Response: The Company confirms that Messrs. Hope and Wong did not agree to serve as officers and directors of the Company in any part due to a plan, agreement or understanding that they would solicit, participate in or facilitate the sale of the enterprise to (or business combination with) a third party looking to obtain or become a public reporting entity. Additionally, they have no such present intention.

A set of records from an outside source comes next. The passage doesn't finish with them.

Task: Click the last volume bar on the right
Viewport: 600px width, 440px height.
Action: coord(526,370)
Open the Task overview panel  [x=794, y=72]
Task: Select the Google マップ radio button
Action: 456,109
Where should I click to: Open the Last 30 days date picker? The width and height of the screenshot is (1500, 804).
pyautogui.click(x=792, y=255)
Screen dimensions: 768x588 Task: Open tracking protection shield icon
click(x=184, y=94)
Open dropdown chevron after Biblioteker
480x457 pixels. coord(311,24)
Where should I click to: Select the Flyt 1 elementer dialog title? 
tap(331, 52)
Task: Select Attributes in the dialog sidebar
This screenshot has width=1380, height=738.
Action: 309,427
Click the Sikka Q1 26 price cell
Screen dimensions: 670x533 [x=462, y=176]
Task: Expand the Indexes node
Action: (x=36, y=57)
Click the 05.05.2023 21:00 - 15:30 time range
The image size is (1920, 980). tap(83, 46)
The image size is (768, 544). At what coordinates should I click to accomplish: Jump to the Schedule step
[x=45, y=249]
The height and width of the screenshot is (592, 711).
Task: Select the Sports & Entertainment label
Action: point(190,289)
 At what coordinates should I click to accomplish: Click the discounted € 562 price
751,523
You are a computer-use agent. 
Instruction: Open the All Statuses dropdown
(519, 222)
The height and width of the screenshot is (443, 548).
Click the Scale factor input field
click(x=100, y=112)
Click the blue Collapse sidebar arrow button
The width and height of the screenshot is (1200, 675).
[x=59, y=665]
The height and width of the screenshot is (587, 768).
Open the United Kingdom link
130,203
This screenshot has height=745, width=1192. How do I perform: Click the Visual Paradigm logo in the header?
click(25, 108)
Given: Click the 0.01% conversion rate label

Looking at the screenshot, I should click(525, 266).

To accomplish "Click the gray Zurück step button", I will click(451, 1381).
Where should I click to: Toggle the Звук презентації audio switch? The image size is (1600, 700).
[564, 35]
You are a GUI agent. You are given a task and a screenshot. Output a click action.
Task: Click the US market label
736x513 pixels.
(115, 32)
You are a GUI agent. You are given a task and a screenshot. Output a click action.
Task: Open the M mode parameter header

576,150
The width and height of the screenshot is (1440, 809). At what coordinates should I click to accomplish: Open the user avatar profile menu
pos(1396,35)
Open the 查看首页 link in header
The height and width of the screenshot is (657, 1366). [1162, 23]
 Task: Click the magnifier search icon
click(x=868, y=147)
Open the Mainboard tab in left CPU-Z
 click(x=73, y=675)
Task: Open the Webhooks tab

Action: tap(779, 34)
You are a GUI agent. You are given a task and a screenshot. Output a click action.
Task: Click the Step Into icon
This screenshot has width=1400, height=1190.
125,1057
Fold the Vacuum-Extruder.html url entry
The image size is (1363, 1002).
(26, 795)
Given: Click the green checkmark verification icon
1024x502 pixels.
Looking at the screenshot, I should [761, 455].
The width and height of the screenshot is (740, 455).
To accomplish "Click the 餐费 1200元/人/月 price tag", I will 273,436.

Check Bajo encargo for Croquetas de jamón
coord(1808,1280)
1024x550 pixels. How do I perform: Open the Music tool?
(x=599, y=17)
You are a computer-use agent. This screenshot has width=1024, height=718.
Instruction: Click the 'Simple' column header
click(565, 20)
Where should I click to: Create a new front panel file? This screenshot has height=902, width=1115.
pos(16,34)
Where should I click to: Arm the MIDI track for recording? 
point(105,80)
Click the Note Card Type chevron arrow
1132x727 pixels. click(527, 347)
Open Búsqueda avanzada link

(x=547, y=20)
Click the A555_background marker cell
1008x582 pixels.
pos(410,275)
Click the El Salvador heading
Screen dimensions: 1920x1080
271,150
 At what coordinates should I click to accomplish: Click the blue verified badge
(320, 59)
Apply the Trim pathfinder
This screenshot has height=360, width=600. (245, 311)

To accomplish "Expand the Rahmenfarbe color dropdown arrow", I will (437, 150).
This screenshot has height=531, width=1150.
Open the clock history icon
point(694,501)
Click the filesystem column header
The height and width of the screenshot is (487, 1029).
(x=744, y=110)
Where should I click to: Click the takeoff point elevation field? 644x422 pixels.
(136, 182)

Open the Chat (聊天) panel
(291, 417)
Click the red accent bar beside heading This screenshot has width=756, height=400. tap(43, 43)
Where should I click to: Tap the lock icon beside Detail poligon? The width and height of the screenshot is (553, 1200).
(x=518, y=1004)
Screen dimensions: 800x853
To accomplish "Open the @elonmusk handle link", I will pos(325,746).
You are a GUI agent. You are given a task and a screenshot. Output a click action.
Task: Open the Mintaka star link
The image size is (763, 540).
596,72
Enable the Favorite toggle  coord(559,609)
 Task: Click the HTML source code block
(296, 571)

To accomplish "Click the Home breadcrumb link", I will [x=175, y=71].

5. | We note your disclosure on page 5 that your "long term aim is to explore and develop further mining operations on" the Thibert Creek and Dynasty properties. In view of this, please provide the basis for your statement that such properties "are not currently material to [y]our operations" and, in turn, not providing any disclosure in respect of such properties. |
Response: Though the Company hopes to be able to engage in exploration activities, and possibly development, of the Thibert Creek and Dynasty properties, it has not taken any steps to do so at the moment due to a lack of funding. Additionally, there can be no assurance that the Company will ever be able to undertake any exploration or development on these properties. With the Company’s limited funding, it has focused on the McDame property and will be undertaking exploration activities there. Unless the Company is able to raise substantially more funds, it will not be able to undertake work on the Thibert Creek and Dynasty properties. To this end, the Company has not carried out any initial, and detailed, examination of the properties with the purpose of estimating the costs of an exploration or development program and as such does not consider the properties to be material at this time. If the properties do become material to the Company’s operations at a future date, the Company will provide all required disclosure.
6. | We note that your two officers are also your two directors. We also note that you reference your "officers and directors" throughout the prospectus. Please revise in each such instance to make clear that your two officers are also your two directors. |
Response:The Company’s disclosure on its directors and officers in the Prospectus does prominently state that there are only two directors and two officers, and that they are the same people. This is disclosed in various portions of the Prospectus. In keeping with the plain English rules laid out by the Commission, the Company does not believe that there is a phrase which could be used in place of ‘directors and officers’ that would increase disclosure for investors and not lead to awkward language use.
Macdonald Tuskey is an association of law corporations with lawyers called in
the Provinces of British Columbia and Alberta and the State of New York.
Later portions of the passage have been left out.